P’s feasts, though, remained secret; he was a man of his times.
The horseback riding beau of my young twenties vanished, taking the thoroughbred filly he’d given me along with him (which seemed at the time a cruel blow) when I told him over the telephone, from during a ski weekend, that I was considering replacing him with an East Coast darling who would never be seen on the back of a horse.
So I missed decades of riding, showing, jumping, steeple chasing—and perhaps saved my neck.
My riding is now confined to a few minutes bareback on a broad handsome gelding, the color of melted caramel, led by my long-ago sweetheart’s reinvention, who shares nothing of the original’s qualities except for a life-long passion for horses and a willingness to teach a greenhorn. And a few other things: madcap humor shading at times into recklessness that attracts a carefully self-conserving soul like me, and the ability to speak out roughly when irritated: “Take a walk and work that fat butt off,” he advised a stranger who had suggested that he give his beloved dog, a truck dweller, some water.
I would never say that, nor would the original version, honed by southern manners, but I love the fact that this reincarnation has burst the bonds of the gentility that made his earlier version impossible for me, in spite of a handsome head of hair and the long legs and elegant posture of the life-long rider, which N’s reincarnation also possesses.
Some of those I’ve lost do not reappear, which is perhaps just as well: the darkly obscure husband I never really knew, the roaring one, the older brother who terrified me with his wild male energy, or the other older brother who hoped hopelessly and dreamed dreams that seemed destined to fail.
Perhaps they have yet to reappear, along with my girlhood crush, N of the translucent skin and shining red-gold hair, slim as a gazelle, distant as a goddess, or the brilliant tough woman lawyer who taught me how to fight for myself, and perhaps for that reason dropped out of my life when the job was done.
But during these long nights alone when I can’t sleep, I’m comforted by the dim presence of those who have returned, to give me a second chance.
Thomas Lipscomb on Facebook says
If aged honey has a deep dark flavor, this has to be it.
james voyles says
How evocative and lovely this writing of memory and regret, of glory in the flower, splendor in the grass. Most of us don’t get second chances, only second acts.

__Task to complete__.
Reproduce, word for word, the part of the memoir excerpt that opens with the words containing "Some of those" and closes with "destined to fail.".

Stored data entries
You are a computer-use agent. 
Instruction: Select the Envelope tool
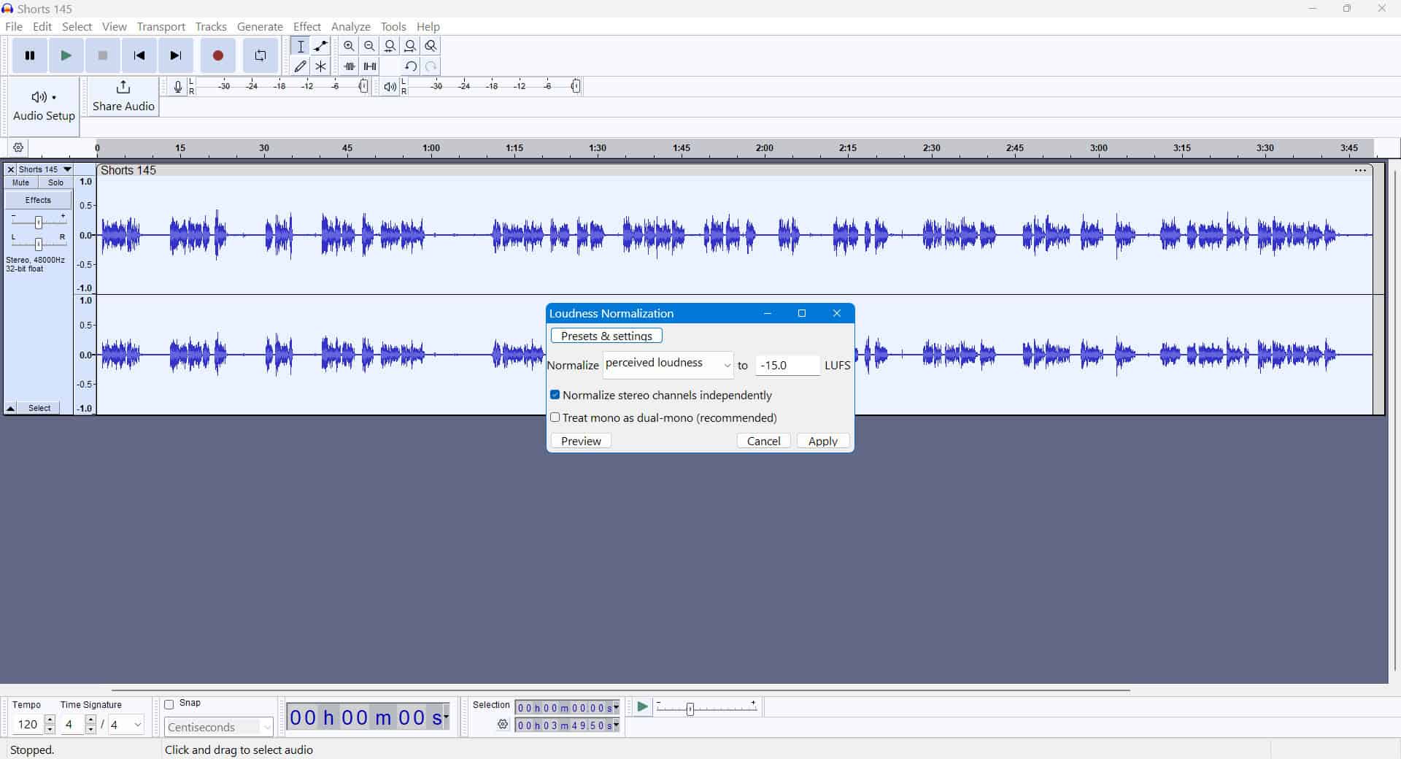tap(320, 45)
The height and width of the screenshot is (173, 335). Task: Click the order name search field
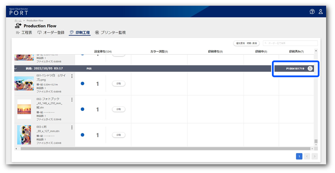click(290, 43)
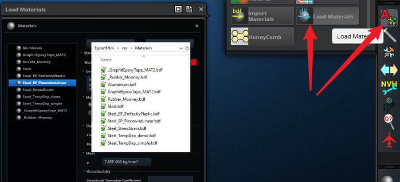Viewport: 400px width, 182px height.
Task: Click the HoneyComb button
Action: (262, 36)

__Correct output__.
Some of those I’ve lost do not reappear, which is perhaps just as well: the darkly obscure husband I never really knew, the roaring one, the older brother who terrified me with his wild male energy, or the other older brother who hoped hopelessly and dreamed dreams that seemed destined to fail.